I was not allowed to take part in sports– my favourite hobby – including skateboarding, football and athletics, in case I was injured and suffered with bleeding and bruising. My mum had to come and collect me from school during my sports lessons. That was a sad time for me and I wanted my condition to go away.
Instead of school sports, I started taking tennis lessons including hitting the ball very gently and playing easy-going matches with my mum – but even if the ball accidentally knocked me, I would bruise easily!
I was then invited to take part in the clinical research study; I was the second child in the UK to sign up. The medication is injected under my skin to the abdominal area, thigh or upper arm once every week. At first, I needed to attend regular study visits where I had a number of procedures, including disease assessments, general and safety assessments, urine and blood tests.
After eight weeks, the nurses taught my mum and I how to mix the romiplostim and how to give the injection on our own, so that we were able to do it at home and only had to come into hospital once every month. We are now responsible for storing the romiplostim in the fridge, recording the date and time that the injection was given in the diary and returning the empty containers and record to hospital.
Since taking part in the study, I have been on a skiing holiday with school and on holiday to Portugal with my best friend during half term, where I administered my own injections. It is a long process but after 60 weeks on the research study, I can say that it has changed my life for the better!
Luca’s mum, Susan, says she had no hesitations about allowing her son to take part in the study…
Luca suffered from ITP when he was younger, but as with most cases of the condition in children, it went away on its own, without any treatment. When he was 11 though, and we noticed the onset of bruising, rashes, nose bleeds and fatigue, I knew that the ITP has returned.
For me, as Luca’s mother, seeing him so disappointed that he could not take part in his favourite sports lessons at school was very disheartening. He did not really open up about his condition and was very quiet. That’s why I wanted to keep him busy with other activities at home.
When we were first approached about the possibility of Luca taking part in a research study, I had absolutely no hesitations; we wanted to do it, and to play our part in helping someone else in the future.
Taking part in the study has been a long and demanding journey. We have visited the hospital weekly for over a year now. At first, I thought the medication would just zap the condition away, but of course that is not the case and we have experienced peaks of jubilation and troughs of disappointment throughout the process.
ITP is a hot topic now when I chat to other mums and parents. I want to raise awareness of the condition and tell people about the symptoms to look out for, explain what a platelet count is and what it means for their children. I never thought in my life I’d be so obsessed by numbers! One week Luca’s count soared up to 700, but at the moment we’re at a steady and satisfactory platelet count of 278.

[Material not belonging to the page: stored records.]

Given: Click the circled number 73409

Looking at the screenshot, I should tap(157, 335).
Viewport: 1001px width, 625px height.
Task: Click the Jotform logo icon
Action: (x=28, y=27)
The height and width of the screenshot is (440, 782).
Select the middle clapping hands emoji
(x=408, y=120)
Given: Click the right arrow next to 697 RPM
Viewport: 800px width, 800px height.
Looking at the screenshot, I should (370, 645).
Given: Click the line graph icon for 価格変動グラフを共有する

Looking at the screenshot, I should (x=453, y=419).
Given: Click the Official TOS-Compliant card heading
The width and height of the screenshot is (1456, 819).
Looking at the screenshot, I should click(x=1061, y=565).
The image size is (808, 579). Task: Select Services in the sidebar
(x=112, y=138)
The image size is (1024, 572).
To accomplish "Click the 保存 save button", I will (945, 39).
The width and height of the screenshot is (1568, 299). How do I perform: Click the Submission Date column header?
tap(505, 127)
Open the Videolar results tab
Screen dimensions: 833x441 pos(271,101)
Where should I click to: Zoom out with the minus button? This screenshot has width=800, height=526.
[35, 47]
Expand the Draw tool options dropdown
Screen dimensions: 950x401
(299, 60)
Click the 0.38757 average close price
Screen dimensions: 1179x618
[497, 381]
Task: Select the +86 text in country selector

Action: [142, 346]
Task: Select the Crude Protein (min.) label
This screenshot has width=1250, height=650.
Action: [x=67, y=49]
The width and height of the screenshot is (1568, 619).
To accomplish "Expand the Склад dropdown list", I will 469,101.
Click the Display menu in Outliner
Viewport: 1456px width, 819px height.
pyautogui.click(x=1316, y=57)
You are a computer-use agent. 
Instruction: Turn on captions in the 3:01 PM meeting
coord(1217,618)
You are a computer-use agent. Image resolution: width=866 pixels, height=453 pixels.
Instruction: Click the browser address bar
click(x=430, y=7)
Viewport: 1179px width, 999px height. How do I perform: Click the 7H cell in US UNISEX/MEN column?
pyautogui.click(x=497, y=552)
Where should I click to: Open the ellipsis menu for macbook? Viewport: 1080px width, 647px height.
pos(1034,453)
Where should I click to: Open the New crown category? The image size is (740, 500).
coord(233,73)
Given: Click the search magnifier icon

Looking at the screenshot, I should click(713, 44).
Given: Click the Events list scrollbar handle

I would say to other parents of children taking part in research studies: don’t presume the condition is just going to go away; take each week as it comes and keep a diary, to retain a record of good and bad weeks. I have kept a diary for two years now to monitor Luca’s progress.
The staff at Royal Manchester Children’s Hospital have been absolutely brilliant! They make you feel so at ease and we have got to know the team very well over the last two years.
The nurses explain everything so thoroughly so that you understand exactly what is happening. They make sure you are happy and feel confident in administering the study drug on your own, which makes such a difference to travelling to hospital every week to receive the drug, as now we’re able to do it safely at home.
I am so pleased with Luca’s progress; the fact that he’s now well enough to partake in sports again at school, and go on two holidays, just shows the improvement in his condition and I am so thankful to the research staff here in Manchester for making it all possible for him.